§ **Task description**: Whenever a picture appears in the data, skip it and write out all other material exactly.

######

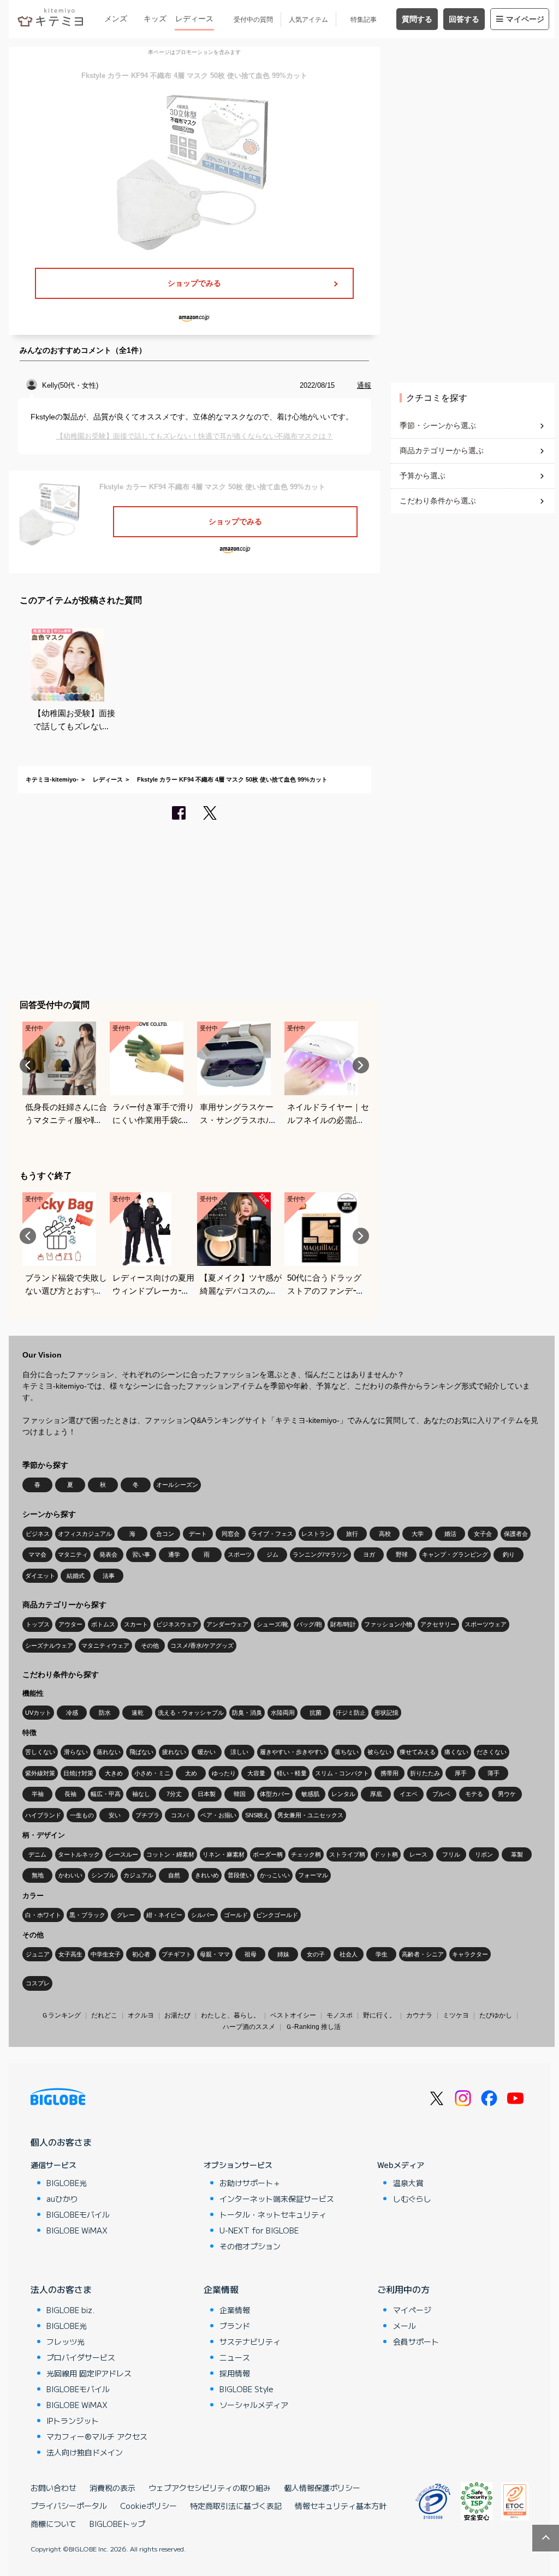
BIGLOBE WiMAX (77, 2230)
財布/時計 (343, 1624)
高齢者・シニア (423, 1954)
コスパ (180, 1815)
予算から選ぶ (422, 475)
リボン (484, 1854)
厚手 (461, 1773)
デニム (37, 1854)
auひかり (62, 2198)
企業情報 (221, 2289)
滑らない (76, 1752)
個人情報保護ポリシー (322, 2487)
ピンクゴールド (277, 1915)
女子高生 (70, 1954)
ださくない (492, 1752)
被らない (379, 1752)
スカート (136, 1624)
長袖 (70, 1794)
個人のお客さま (61, 2141)
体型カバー (275, 1794)
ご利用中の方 (403, 2289)
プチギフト (177, 1954)
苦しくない (40, 1752)
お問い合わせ (53, 2487)
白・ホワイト (43, 1915)
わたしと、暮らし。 (230, 2015)
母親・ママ (215, 1954)
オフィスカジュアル (85, 1533)
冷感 (72, 1712)
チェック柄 (306, 1854)
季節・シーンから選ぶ (438, 425)
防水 (105, 1712)
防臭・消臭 (247, 1712)
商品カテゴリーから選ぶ (442, 450)
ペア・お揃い (218, 1815)
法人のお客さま (61, 2289)
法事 (109, 1575)
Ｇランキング (61, 2015)
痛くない (456, 1752)
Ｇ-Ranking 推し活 (313, 2027)
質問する (417, 19)
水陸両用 (283, 1712)
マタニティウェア (105, 1645)
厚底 (376, 1794)
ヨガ (369, 1554)
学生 (382, 1954)
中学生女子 (106, 1954)
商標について (53, 2523)
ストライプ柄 (347, 1854)
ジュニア (38, 1954)
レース (418, 1854)
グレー (126, 1915)
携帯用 (389, 1773)
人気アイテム (308, 19)
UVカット (38, 1712)
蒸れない (109, 1752)
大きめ (114, 1773)
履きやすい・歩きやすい (293, 1752)
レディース (194, 18)
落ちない (347, 1752)
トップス (38, 1624)
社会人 (349, 1954)
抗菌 (316, 1712)
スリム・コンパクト (342, 1773)
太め (191, 1773)
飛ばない (141, 1752)
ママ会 (37, 1554)
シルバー (203, 1915)
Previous (28, 1065)
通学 (174, 1554)
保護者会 (516, 1533)
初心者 (141, 1954)
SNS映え (257, 1815)
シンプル (103, 1875)
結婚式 (76, 1575)
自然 (174, 1875)
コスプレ (38, 1983)
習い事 (141, 1554)
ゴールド (236, 1915)
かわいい (70, 1875)
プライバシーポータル (69, 2505)
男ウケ (507, 1794)
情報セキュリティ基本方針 (340, 2505)
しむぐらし (412, 2198)
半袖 (38, 1794)
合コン (165, 1533)
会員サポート (416, 2341)
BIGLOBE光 (66, 2182)
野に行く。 (379, 2015)
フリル (451, 1854)
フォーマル (313, 1875)
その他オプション (250, 2246)
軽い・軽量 (292, 1773)
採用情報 (234, 2373)
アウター (70, 1624)
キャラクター (470, 1954)
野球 (402, 1554)
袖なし (141, 1794)
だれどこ (104, 2015)
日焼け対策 (78, 1773)
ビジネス (38, 1533)
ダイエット (40, 1575)
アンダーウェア (227, 1624)
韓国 (240, 1794)
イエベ (409, 1794)
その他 (150, 1645)
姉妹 (283, 1954)
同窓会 (231, 1533)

######

§ **Exercise response**:
BIGLOBE WiMAX (77, 2230)
財布/時計 (343, 1624)
高齢者・シニア (423, 1954)
コスパ (180, 1815)
予算から選ぶ (422, 475)
リボン (484, 1854)
厚手 (461, 1773)
デニム (37, 1854)
auひかり (62, 2198)
企業情報 (221, 2289)
滑らない (76, 1752)
個人情報保護ポリシー (322, 2487)
ピンクゴールド (277, 1915)
女子高生 (70, 1954)
ださくない (492, 1752)
被らない (379, 1752)
スカート (136, 1624)
長袖 (70, 1794)
個人のお客さま (61, 2141)
体型カバー (275, 1794)
ご利用中の方 (403, 2289)
プチギフト (177, 1954)
苦しくない (40, 1752)
お問い合わせ (53, 2487)
白・ホワイト (43, 1915)
わたしと、暮らし。 (230, 2015)
母親・ママ (215, 1954)
オフィスカジュアル (85, 1533)
冷感 (72, 1712)
チェック柄 (306, 1854)
季節・シーンから選ぶ (438, 425)
防水 (105, 1712)
防臭・消臭 (247, 1712)
商品カテゴリーから選ぶ (442, 450)
ペア・お揃い (218, 1815)
法人のお客さま (61, 2289)
法事 (109, 1575)
Ｇランキング (61, 2015)
痛くない (456, 1752)
Ｇ-Ranking 推し活 (313, 2027)
質問する (417, 19)
水陸両用 (283, 1712)
マタニティウェア (105, 1645)
厚底 (376, 1794)
ヨガ (369, 1554)
学生 (382, 1954)
中学生女子 (106, 1954)
商標について (53, 2523)
ストライプ柄 (347, 1854)
ジュニア (38, 1954)
レース (418, 1854)
グレー (126, 1915)
携帯用 (389, 1773)
人気アイテム (308, 19)
UVカット (38, 1712)
蒸れない (109, 1752)
大きめ (114, 1773)
履きやすい・歩きやすい (293, 1752)
レディース (194, 18)
落ちない (347, 1752)
トップス (38, 1624)
社会人 (349, 1954)
抗菌 (316, 1712)
スリム・コンパクト (342, 1773)
太め (191, 1773)
飛ばない (141, 1752)
ママ会 (37, 1554)
シルバー (203, 1915)
Previous (28, 1065)
通学 (174, 1554)
保護者会 (516, 1533)
初心者 (141, 1954)
SNS映え (257, 1815)
シンプル (103, 1875)
結婚式 (76, 1575)
自然 (174, 1875)
コスプレ (38, 1983)
習い事 (141, 1554)
ゴールド (236, 1915)
かわいい (70, 1875)
プライバシーポータル (69, 2505)
男ウケ (507, 1794)
情報セキュリティ基本方針 (340, 2505)
しむぐらし (412, 2198)
半袖 (38, 1794)
合コン (165, 1533)
会員サポート (416, 2341)
BIGLOBE光 (66, 2182)
野に行く。 (379, 2015)
フリル (451, 1854)
フォーマル (313, 1875)
その他オプション (250, 2246)
軽い・軽量 (292, 1773)
採用情報 (234, 2373)
アウター (70, 1624)
キャラクター (470, 1954)
野球 (402, 1554)
袖なし (141, 1794)
だれどこ (104, 2015)
日焼け対策 (78, 1773)
ビジネス (38, 1533)
ダイエット (40, 1575)
アンダーウェア (227, 1624)
韓国 (240, 1794)
イエベ (409, 1794)
その他 (150, 1645)
姉妹 (283, 1954)
同窓会 (231, 1533)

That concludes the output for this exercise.